Matthew Shadley Band – ‘Shaka’

An album out today from the Matthew Shadley Band, Shaka presents a riveting sound that spans from prog-rock excitement to atmospheric ambience. Led by multi-instrumentalist Matt Brauer, the band first caught our attention last year with their impressive album 1970 Something. Now, they continue to showcase strong songwriting and climactic production on Shaka.

“Morpheus Rising” kicks off the album with sweltering intrigue, moving from moody vocals into a bluesy guitar emphasis that continuously expands. The 8-minute epic is a showcase of the band’s eclectic range, traversing a variety of shifts in key, tempo, and tonal intensity. The textured guitar work is especially impressive, particularly as the expressive lead combines with a ghostly, lush backing approaching the three-minute mark. The track’s thematic aim is fitting, representing a journey through dreams with Morpheus, the Greco-Roman god of dreams, who guides listeners across a series of diverse dreamscapes.

The intensity of “Morpheus Rising” is followed in comforting form, by covering a rock classic. The band’s interpretation of Bowie’s “Heroes” stays true to the original’s heartfelt essence while embracing a more free-flowing guitar style, resulting in a lovely rendition. “Slipping Away” brings us back into the project’s unpredictable enjoyments, weaving plucky guitars and serene mellotron for an enchanting introduction. The swell into an anthemic rock spirit proves satisfying, particularly upon the “I can feel it” catharsis into the “tell me when it’s done” organ-touched ardency.

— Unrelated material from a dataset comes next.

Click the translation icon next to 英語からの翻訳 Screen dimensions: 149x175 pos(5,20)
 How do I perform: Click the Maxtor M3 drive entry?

The album’s mid-point enchants with the instrumental track “Stargazing,” whose glimmering synth additions intertwine with a roaring guitar culmination for an atmospheric success, conjuring a sense of prog-rock nostalgia. “The Dawn Patrol” maintains that prog-rock appeal, with bouncy electric piano and jangling guitars moving seamlessly into a harmonious vocal presence. “One for you, and one for me,” they exude during a fantastic, replay-inducing hook. Brauer explains, “The song is written from the point of view of a surfer getting up early with the intent of joining the ‘dawn patrol’ where ‘chasing dreams and riding waves are free.'”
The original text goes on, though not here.